Friday, 17 June 2011

There Are Two Ways To Go, But We All Must Generally Go One Way

The ways to go are winning or losing, not winning and losing. Sure, we can find many ways not to do things, but, we all must persist until we find the right ways to do things. That is the genuine way to go down the right path of winning. The wrong path of winning is to expect to be perfectly right all of the time. To quote Thomas Edison, "I did not fail, I only found one more way not to do it." That in a nut shell is the attitude that should be taken to genuine ultimate winning and temporary losing. But I must stretch this honesty into a whole "action packed" article, so I will give it to you straight without any fearfully emotional "games."

The saying that for every failure, there is an equal and equivalent benefit with persistence comes with a definite catch: The catch is that you must persist without matter to what temporary failure may "come at you" because success comes with trying different ways to succeed, most of the times finding one more way not to do it, and finding the ways to do it less than you find the ways not to do it.

What am I getting at in the above, there are two ways to go, quit or win. Here, I will not say lose or win, because quitting without succeeding is losing. That is the essence of loss. Finding many different and creative ways to succeed is genuinely winning, especially after the initial success. For this is the genuine essence of capitalizing and building on success. "Running something into the ground" is succeeding and then finding ways to sabotage yourself, that also is negative. But when you creatively build upon your success, do not get me wrong, that is positive also; for staying in the same place too long and "running it into the ground" that way is also a form of negative failure.

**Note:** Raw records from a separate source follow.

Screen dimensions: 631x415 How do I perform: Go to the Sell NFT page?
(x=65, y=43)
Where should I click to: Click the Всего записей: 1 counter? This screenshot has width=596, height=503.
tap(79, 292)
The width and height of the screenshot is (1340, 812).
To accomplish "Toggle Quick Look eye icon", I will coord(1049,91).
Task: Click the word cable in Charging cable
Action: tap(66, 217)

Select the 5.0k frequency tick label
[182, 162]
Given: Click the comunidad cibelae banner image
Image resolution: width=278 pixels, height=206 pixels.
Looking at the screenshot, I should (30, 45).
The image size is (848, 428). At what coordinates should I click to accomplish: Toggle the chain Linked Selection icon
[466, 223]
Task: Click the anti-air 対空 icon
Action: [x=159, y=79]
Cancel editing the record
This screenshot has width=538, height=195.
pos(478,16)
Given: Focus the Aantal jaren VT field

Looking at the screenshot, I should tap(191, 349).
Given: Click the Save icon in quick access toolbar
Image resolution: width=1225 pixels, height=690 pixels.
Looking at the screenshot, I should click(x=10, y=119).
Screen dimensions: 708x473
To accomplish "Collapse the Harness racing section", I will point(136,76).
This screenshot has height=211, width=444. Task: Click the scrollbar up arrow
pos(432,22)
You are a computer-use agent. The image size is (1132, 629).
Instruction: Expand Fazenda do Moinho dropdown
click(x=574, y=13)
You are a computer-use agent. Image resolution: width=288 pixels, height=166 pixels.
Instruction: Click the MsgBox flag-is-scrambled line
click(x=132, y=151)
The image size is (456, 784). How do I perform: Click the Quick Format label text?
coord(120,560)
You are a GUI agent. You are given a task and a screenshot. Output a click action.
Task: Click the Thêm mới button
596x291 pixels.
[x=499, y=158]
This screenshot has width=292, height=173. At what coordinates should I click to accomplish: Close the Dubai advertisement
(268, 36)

So, in the case of reality and what it comes down to quitting time without succeeding is losing time, I can understand short rest after long effort; but I do not understand "quit before genuinely succeeding." What do you think the secret to the success of Henry Ford and his eight cylinder engine was that made him all that money anyhow? Yes, if you answered "because he did not quit before genuinely succeeding," or a similar answer you are correct. If you answer something like, "oh, he got lucky and made a chance breakthrough at the right time," you are wrong. Genuine success says everything then, without matter to what it takes, genuine failure says nothing, because it takes premature quitting before finding the answer, so naturally it would say nothing. So, the ways to go are winning or losing, not winning and losing, what will you choose?